• **EXCERPT PROVIDED**
- - -

But he never missed a football practice, and he volunteered to film practices to stay engaged with his coach, teammates and friends.

“He was always there, helping us out,” West coach J.J. Helget said. “I think that’s what makes this whole group special. They’re so close.”

Before his junior season, Haugum finally was healthy and was going to play summer basketball again. But his dad, Brad, died unexpectedly in April, throwing another challenge at Haugum.

“My dad and I connected through sports,” Haugum said. “He made me love football and love basketball. Not having him here is tough, especially with what’s happening now.”

Haugum was a starter on West’s basketball team that reached the state tournament, and now he’s trying to help West win its fifth state championship.

Haugum’s main duty on offense is blocking, but he has made six receptions, three of which have gone for touchdowns, including the key second-half score against St. Thomas Academy in the state semifinals.

On that fourth-and-2 play, Haugum faked into the line as a blocker before releasing, catching a short pass, breaking a few tackles and swerving past others to complete the 18-yard score on a snowy field.

- - -

• **EXERCISE REQUIREMENTS**
1. List every person named in the excerpt about Haugum.
2. Continue the excerpt about Haugum from its final sentence.
The material that comes next has no connection to the excerpt about Haugum.

- - -

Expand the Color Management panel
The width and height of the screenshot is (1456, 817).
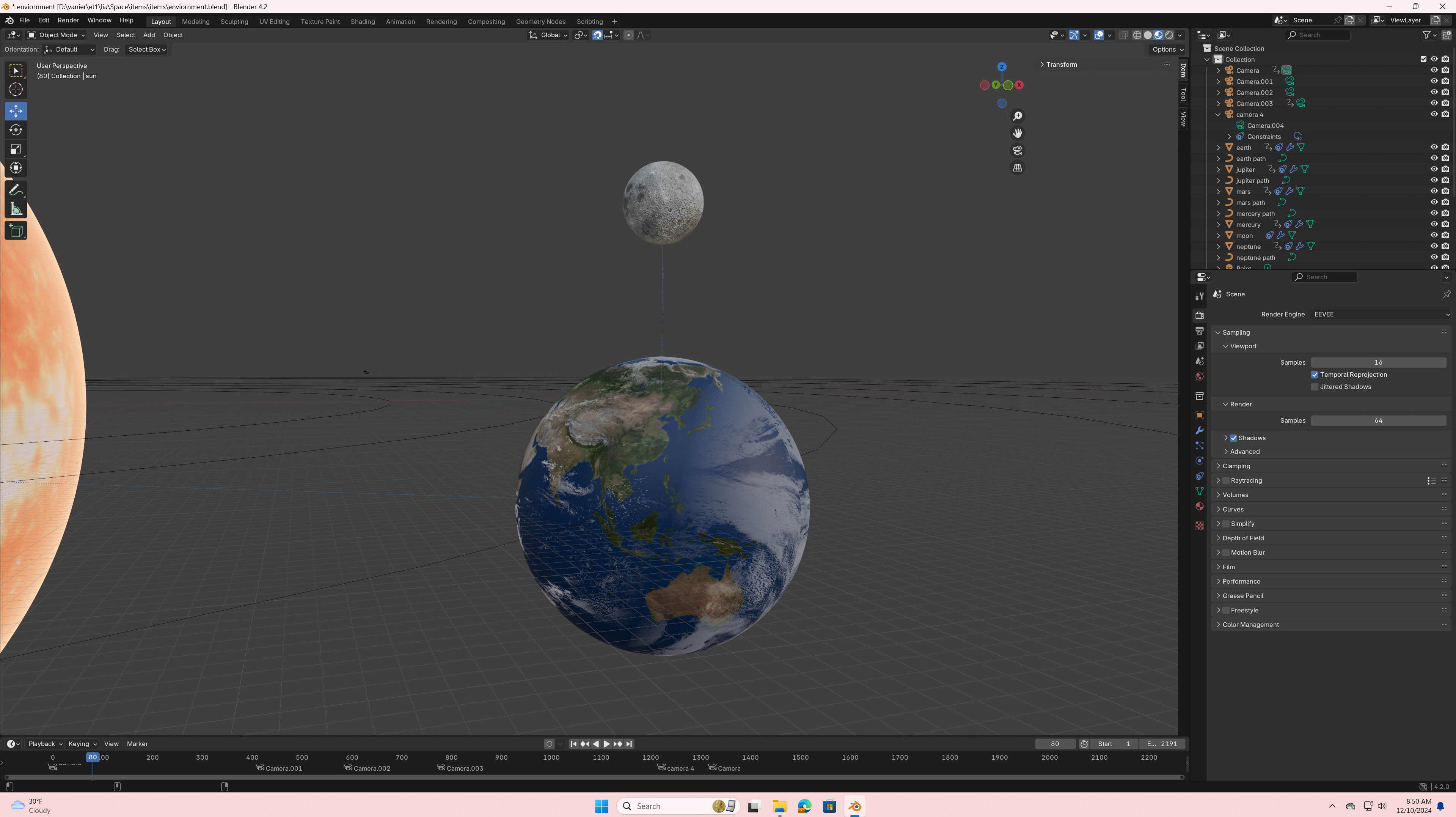click(1250, 625)
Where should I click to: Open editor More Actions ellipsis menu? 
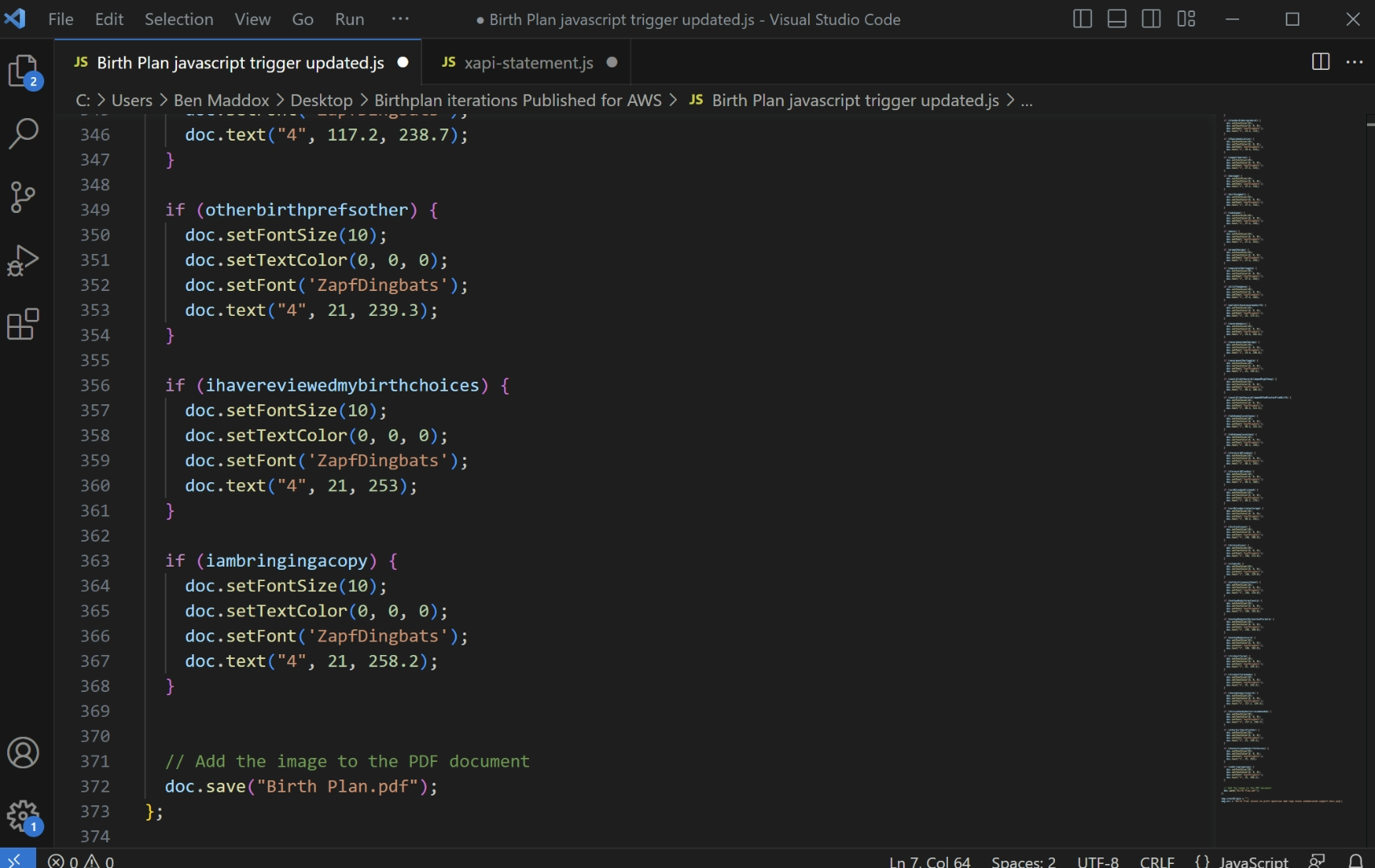pos(1355,62)
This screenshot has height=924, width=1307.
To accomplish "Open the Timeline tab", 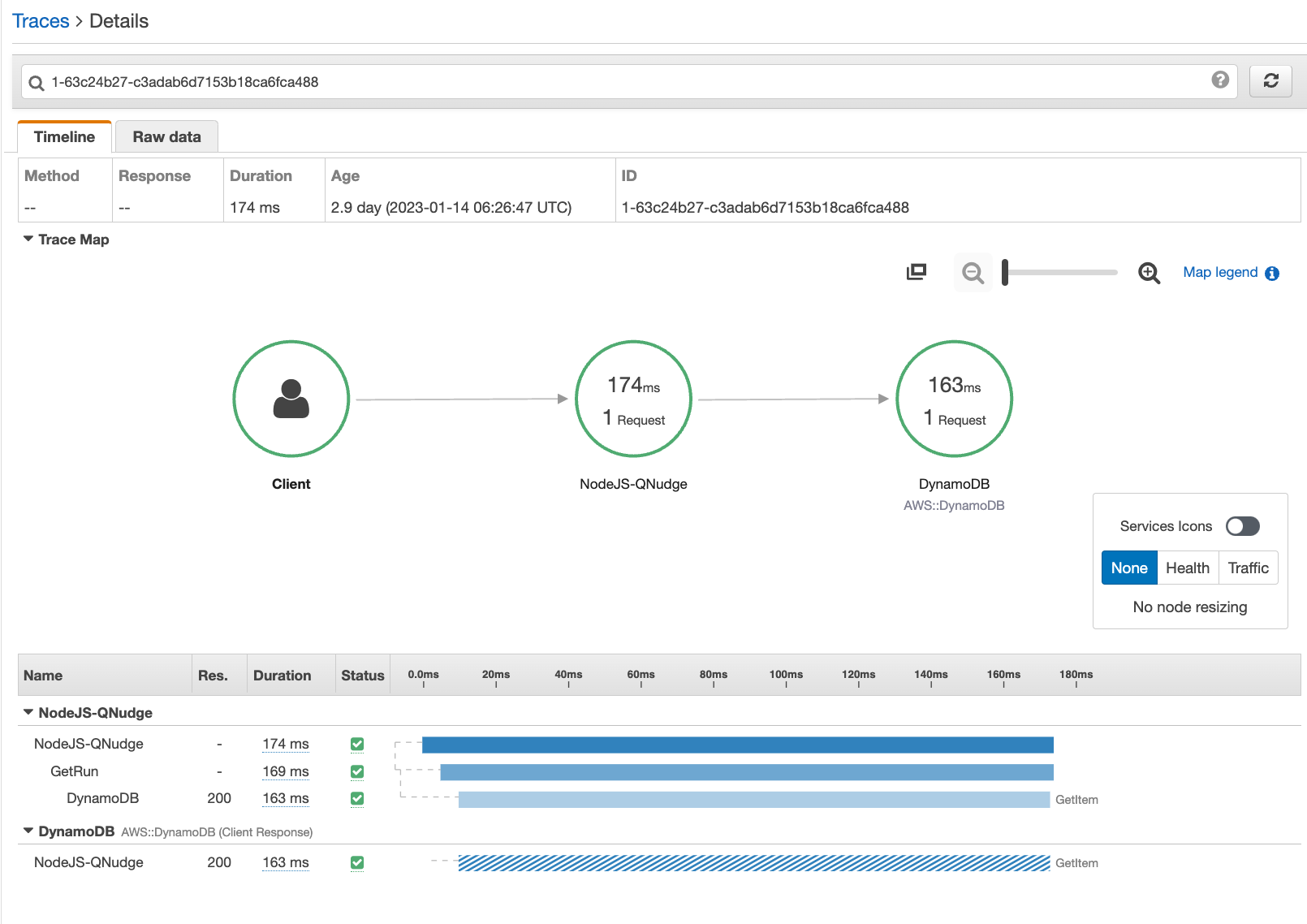I will click(64, 137).
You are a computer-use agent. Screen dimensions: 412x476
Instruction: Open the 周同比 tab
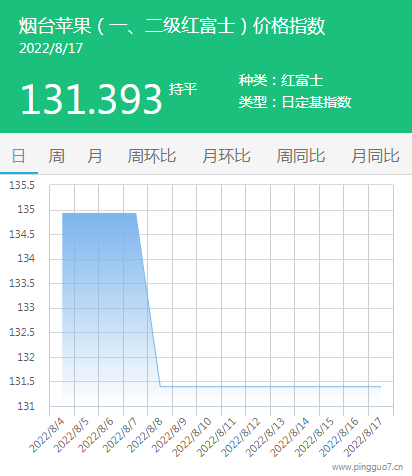click(301, 156)
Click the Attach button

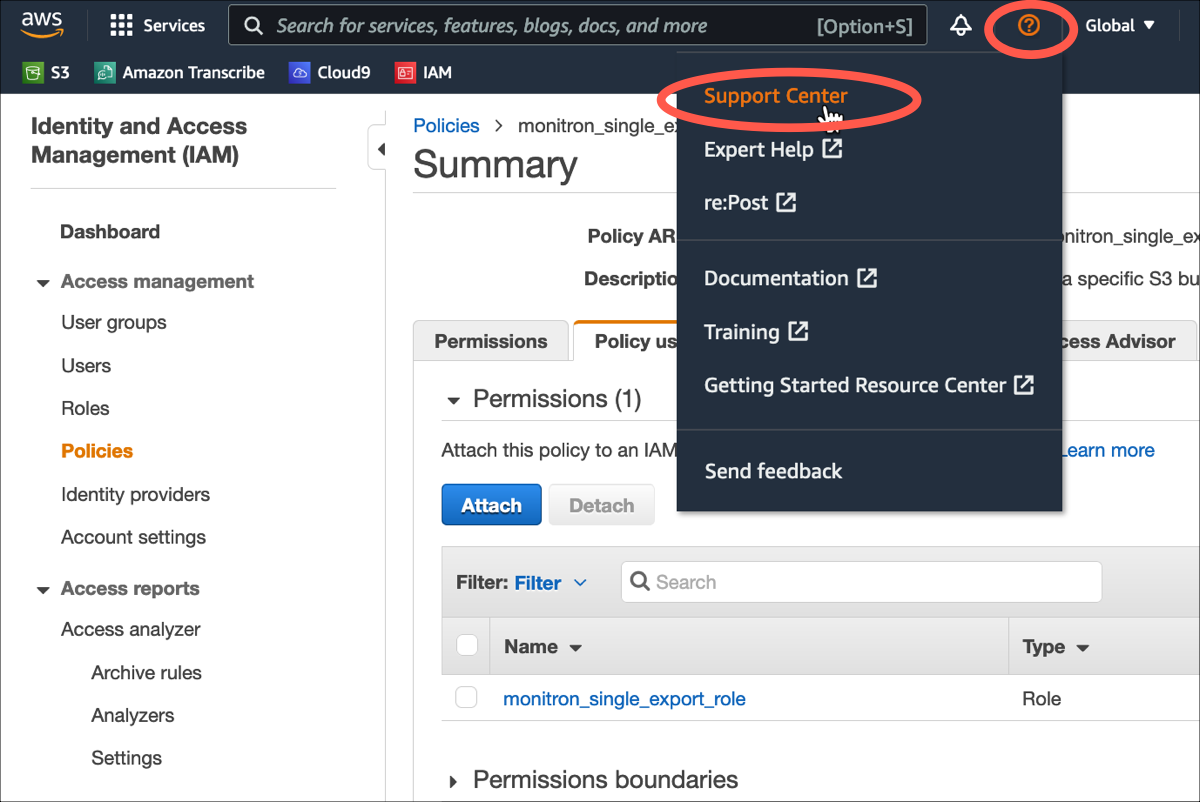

- - -

• **ANSWER LIST**
1. Haugum, J.J. Helget, Brad

2.
“We’ve been repping that play all season, and we finally pulled it out,” Haugum said. “It was a great call by (Helget), and it felt really good to score.”

Helget said Haugum is perfect for the tight end role, big enough to block defensive ends and athletic enough to run routes. He’s usually paired on the same side of the formation with top receiver Mekhi Collins so if defenses want to double-team Collins on the outside, there is room for Haugum to work the middle of the field.

Haugum also plays outside linebacker on a defense that’s yielded just 119.8 yards of offense and 4.5 points per game, which is a program record.

Despite missing three games with a shoulder injury, he’s made 27 tackles and two interceptions, and he’s scored a defensive touchdown.

This week, he’ll be tasked with helping to block the edge of the Mahtomedi defense and be more involved in the passing game. Defensively, he’ll need to be stout on the edge of the run game, perhaps taking on fullbacks and pulling guards.

“I just want to do whatever I can to help the team,” Haugum said.

On Saturday, the Scarlets were dealing some injuries in the second half when they faced a fourth-down deep in their territory. Helget sent out Haugum for his first punt since eighth grade.

Helget had seen Haugum punting the ball for fun at practice and was intrigued, but this was the state semifinals and Haugum would be punting from the end zone in the fourth quarter.

Haugum delivered a 51-yarder that changed field position.

“I just wanted to get it off before anyone could get to me,” he said.

Punting, like switching position and filing practices when he was injured, was just another example of attitude of Haugum wanting to whatever he can to help his team. Having dealt with so many setbacks in his career, he’s changed his attitude and outlook about sports.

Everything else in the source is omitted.